Task objective:
Gather all lines in the records below that include the word "help".
══ Records for this task ══
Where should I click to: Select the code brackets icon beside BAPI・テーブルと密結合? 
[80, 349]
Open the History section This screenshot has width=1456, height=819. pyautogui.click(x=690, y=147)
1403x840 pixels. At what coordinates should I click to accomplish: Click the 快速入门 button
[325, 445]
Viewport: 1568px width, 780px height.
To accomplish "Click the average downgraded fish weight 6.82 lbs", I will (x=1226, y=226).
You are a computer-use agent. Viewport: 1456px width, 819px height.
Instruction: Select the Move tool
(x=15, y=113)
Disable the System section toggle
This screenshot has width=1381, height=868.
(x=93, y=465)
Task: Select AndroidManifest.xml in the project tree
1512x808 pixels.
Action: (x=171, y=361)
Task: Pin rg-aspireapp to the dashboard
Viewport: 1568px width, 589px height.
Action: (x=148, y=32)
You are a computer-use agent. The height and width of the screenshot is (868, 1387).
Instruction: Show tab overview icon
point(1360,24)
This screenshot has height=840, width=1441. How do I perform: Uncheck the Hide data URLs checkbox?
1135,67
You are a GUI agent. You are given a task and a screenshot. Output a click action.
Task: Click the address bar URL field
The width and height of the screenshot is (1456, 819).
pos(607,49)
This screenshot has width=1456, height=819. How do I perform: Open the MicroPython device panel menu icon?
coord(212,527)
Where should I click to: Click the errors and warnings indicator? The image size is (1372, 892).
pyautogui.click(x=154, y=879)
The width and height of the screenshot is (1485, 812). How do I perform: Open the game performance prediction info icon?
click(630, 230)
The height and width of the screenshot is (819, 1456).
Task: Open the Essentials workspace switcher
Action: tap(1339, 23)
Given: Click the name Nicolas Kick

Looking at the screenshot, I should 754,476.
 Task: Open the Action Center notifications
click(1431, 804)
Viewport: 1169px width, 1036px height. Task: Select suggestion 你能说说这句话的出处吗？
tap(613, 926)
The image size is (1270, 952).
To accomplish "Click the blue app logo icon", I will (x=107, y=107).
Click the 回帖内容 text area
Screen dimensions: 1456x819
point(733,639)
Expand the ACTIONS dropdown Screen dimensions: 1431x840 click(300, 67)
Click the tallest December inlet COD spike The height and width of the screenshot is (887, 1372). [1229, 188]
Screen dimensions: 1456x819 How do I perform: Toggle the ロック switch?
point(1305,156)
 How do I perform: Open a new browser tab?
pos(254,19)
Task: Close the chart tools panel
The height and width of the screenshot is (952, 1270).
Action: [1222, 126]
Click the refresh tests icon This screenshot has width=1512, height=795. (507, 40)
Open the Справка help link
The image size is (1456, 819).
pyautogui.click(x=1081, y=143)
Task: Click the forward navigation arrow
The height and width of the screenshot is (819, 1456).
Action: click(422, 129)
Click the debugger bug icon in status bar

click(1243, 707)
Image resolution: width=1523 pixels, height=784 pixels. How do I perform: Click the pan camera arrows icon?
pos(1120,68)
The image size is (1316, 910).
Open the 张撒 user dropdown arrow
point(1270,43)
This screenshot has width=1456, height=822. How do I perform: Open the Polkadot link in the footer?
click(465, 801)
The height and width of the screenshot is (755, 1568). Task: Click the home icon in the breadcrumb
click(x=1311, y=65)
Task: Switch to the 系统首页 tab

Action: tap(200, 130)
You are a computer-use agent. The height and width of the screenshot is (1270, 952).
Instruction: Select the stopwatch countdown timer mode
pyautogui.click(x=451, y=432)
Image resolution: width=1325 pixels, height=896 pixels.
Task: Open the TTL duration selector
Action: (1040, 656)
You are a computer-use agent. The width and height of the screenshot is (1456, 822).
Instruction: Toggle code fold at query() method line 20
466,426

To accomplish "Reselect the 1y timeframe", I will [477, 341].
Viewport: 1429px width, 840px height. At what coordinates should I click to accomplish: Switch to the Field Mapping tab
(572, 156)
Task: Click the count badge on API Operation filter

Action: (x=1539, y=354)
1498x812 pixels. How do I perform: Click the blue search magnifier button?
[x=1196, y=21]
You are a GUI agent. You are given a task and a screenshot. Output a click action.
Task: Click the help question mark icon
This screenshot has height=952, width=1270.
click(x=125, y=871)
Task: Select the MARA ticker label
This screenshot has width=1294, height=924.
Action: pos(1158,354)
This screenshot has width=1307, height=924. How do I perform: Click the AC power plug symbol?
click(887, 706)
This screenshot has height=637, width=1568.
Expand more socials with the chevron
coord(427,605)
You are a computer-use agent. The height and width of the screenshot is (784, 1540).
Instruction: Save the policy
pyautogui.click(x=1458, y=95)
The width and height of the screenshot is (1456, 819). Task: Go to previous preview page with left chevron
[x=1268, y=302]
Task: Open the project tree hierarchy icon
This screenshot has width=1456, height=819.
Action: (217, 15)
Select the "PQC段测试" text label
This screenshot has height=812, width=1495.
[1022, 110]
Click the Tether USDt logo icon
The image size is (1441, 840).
═══
Exercise response:
Open the Справка help link
Task: Click the help question mark icon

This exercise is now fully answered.